Extracted information: Begin

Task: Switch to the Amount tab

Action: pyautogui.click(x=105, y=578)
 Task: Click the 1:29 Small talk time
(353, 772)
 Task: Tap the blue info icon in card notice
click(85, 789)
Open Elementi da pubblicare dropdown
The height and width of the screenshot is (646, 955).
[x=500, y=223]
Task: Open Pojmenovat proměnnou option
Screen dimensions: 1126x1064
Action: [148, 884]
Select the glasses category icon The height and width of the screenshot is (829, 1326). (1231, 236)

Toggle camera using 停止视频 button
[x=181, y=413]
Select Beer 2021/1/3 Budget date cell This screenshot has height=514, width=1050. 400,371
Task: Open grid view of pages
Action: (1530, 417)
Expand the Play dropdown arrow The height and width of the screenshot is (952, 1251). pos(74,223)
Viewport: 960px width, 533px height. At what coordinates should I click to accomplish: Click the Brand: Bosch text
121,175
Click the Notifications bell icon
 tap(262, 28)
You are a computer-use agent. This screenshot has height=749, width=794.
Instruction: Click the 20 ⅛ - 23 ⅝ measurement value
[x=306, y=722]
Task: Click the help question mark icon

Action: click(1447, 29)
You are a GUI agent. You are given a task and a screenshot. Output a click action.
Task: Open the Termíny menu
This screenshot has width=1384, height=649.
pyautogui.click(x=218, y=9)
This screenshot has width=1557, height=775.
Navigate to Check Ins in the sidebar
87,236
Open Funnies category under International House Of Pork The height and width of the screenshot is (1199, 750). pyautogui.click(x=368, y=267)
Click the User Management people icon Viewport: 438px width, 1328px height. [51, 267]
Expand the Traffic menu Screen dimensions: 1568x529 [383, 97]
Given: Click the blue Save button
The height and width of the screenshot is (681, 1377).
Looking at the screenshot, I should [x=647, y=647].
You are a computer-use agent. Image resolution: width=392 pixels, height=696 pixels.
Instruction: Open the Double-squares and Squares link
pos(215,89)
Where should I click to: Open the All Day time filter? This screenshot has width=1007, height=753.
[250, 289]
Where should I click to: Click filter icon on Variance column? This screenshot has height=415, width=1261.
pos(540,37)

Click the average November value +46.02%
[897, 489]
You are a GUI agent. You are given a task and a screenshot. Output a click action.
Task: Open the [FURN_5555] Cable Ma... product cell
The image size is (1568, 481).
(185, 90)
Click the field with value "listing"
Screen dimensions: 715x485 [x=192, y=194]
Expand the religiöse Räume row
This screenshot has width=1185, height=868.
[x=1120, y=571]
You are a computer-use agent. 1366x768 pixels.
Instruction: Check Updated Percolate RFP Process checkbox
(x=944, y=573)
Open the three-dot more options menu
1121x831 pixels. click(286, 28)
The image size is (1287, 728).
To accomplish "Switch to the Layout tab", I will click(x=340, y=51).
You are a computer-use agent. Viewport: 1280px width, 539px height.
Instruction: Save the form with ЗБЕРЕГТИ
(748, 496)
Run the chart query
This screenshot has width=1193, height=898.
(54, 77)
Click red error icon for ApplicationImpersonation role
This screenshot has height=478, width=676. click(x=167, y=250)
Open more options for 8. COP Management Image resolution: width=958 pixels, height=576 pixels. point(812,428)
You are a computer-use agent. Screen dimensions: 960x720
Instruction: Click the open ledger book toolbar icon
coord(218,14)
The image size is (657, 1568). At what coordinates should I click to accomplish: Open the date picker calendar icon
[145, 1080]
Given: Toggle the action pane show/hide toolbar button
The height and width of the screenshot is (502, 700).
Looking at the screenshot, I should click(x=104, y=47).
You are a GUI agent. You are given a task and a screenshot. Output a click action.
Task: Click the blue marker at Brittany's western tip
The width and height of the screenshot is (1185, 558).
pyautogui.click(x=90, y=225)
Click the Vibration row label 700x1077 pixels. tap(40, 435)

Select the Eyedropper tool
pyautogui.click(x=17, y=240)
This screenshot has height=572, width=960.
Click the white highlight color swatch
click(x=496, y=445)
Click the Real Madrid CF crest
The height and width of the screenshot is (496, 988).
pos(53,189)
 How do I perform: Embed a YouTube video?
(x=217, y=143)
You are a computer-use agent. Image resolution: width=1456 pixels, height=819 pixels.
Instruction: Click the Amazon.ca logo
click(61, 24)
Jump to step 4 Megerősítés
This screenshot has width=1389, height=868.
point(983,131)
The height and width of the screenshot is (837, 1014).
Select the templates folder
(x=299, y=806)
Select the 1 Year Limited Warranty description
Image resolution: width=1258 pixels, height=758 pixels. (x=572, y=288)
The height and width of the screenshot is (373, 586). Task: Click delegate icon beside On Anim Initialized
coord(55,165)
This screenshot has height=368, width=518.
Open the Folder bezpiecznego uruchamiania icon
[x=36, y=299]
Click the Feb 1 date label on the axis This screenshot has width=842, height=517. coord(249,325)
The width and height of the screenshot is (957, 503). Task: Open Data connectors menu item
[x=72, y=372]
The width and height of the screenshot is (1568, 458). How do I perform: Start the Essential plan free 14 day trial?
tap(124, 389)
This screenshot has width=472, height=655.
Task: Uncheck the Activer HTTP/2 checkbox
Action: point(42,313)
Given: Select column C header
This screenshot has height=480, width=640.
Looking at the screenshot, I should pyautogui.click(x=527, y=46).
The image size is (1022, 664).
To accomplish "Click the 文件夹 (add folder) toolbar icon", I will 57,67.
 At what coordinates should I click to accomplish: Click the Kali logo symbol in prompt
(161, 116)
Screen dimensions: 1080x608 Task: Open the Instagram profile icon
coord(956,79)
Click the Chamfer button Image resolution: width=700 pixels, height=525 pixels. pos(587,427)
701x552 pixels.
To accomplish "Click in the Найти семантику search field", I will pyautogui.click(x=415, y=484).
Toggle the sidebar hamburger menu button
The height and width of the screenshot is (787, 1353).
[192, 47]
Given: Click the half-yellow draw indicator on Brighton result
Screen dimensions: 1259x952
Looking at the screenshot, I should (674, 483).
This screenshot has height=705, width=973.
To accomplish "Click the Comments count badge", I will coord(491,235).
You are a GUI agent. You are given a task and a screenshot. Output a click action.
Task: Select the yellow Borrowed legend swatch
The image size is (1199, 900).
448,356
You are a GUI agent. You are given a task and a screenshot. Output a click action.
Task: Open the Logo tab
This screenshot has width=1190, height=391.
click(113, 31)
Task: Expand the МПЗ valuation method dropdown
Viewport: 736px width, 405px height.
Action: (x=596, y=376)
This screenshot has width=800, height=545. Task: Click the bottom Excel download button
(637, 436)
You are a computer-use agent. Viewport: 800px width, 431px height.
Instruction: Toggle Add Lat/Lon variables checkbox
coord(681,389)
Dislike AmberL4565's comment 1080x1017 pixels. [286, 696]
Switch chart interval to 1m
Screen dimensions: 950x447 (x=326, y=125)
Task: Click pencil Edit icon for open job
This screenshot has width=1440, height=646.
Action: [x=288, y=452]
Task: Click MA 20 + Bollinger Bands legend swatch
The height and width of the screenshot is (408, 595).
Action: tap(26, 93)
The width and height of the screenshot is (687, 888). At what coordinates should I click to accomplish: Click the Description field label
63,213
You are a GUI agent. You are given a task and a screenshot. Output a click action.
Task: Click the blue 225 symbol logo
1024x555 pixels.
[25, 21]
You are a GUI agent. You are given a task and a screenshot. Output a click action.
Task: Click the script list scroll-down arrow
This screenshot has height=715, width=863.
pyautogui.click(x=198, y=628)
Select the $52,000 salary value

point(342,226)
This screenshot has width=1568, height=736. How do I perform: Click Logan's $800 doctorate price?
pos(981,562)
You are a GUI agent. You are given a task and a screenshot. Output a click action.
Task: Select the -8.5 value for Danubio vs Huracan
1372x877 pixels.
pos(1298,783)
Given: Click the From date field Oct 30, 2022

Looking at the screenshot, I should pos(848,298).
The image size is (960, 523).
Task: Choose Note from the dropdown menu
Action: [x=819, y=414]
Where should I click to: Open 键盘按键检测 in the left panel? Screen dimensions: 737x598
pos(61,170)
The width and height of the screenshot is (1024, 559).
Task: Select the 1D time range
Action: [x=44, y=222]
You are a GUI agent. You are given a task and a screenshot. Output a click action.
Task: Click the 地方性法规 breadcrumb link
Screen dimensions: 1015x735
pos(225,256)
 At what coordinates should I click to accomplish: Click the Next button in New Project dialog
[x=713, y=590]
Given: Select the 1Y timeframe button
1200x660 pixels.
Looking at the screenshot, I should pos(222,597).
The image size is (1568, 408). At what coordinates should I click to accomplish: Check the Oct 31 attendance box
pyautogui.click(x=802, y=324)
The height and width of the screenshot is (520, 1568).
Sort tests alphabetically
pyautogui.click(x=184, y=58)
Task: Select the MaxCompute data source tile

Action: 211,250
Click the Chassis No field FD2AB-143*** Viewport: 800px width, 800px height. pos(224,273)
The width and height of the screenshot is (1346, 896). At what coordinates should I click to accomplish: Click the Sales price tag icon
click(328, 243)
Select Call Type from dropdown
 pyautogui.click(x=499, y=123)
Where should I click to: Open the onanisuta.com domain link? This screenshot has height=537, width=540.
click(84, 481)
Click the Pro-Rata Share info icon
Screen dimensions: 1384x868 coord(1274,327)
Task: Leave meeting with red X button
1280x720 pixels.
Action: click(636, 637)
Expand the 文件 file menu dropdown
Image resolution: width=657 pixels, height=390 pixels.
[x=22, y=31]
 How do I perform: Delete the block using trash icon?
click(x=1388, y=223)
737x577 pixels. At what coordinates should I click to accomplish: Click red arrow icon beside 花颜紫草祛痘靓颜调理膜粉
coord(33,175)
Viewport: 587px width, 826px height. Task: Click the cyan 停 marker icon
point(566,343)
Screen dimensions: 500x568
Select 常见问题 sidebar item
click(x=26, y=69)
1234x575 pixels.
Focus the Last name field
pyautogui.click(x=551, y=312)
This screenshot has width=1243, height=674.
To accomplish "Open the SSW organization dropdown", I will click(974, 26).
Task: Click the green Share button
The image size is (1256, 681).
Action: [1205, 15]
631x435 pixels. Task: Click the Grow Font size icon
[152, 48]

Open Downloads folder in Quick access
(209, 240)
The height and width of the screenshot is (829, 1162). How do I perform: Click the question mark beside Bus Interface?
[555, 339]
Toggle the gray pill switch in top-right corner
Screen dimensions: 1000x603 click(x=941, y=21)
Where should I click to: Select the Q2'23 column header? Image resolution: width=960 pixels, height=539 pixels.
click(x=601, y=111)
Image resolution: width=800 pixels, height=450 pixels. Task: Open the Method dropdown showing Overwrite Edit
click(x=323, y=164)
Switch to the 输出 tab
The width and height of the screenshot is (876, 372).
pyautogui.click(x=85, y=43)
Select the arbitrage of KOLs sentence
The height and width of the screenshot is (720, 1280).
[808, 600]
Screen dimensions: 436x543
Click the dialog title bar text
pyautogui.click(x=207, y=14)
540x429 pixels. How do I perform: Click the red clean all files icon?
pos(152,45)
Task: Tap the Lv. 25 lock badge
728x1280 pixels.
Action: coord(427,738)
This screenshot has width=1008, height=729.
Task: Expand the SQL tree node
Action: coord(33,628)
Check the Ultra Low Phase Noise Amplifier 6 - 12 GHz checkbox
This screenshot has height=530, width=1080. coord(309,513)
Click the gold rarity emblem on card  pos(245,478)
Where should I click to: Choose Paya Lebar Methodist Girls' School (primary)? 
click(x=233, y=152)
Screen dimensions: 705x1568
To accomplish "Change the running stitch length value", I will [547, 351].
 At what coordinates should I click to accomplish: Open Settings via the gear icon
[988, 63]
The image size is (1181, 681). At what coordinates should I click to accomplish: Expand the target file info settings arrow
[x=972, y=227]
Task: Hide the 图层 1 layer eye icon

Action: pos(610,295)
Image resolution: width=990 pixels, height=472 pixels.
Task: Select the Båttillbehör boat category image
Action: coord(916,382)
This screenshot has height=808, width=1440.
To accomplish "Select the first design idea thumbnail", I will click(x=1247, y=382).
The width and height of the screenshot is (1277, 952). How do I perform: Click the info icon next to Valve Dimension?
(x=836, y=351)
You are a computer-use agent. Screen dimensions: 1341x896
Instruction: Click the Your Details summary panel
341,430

Extracted information: End

**Brief:** Copy all lines of the listing above that contain the string "computer".

**Solution for this problem:**
You are a computer-use agent. This screenshot has height=749, width=794.
You are a computer-use agent. Image resolution: width=392 pixels, height=696 pixels.
You are a computer-use agent. 1366x768 pixels.
You are a computer-use agent. Viewport: 1280px width, 539px height.
You are a computer-use agent. Screen dimensions: 960x720
You are a computer-use agent. Image resolution: width=1456 pixels, height=819 pixels.
You are a computer-use agent. Viewport: 800px width, 431px height.
You are a computer-use agent. Screen dimensions: 1341x896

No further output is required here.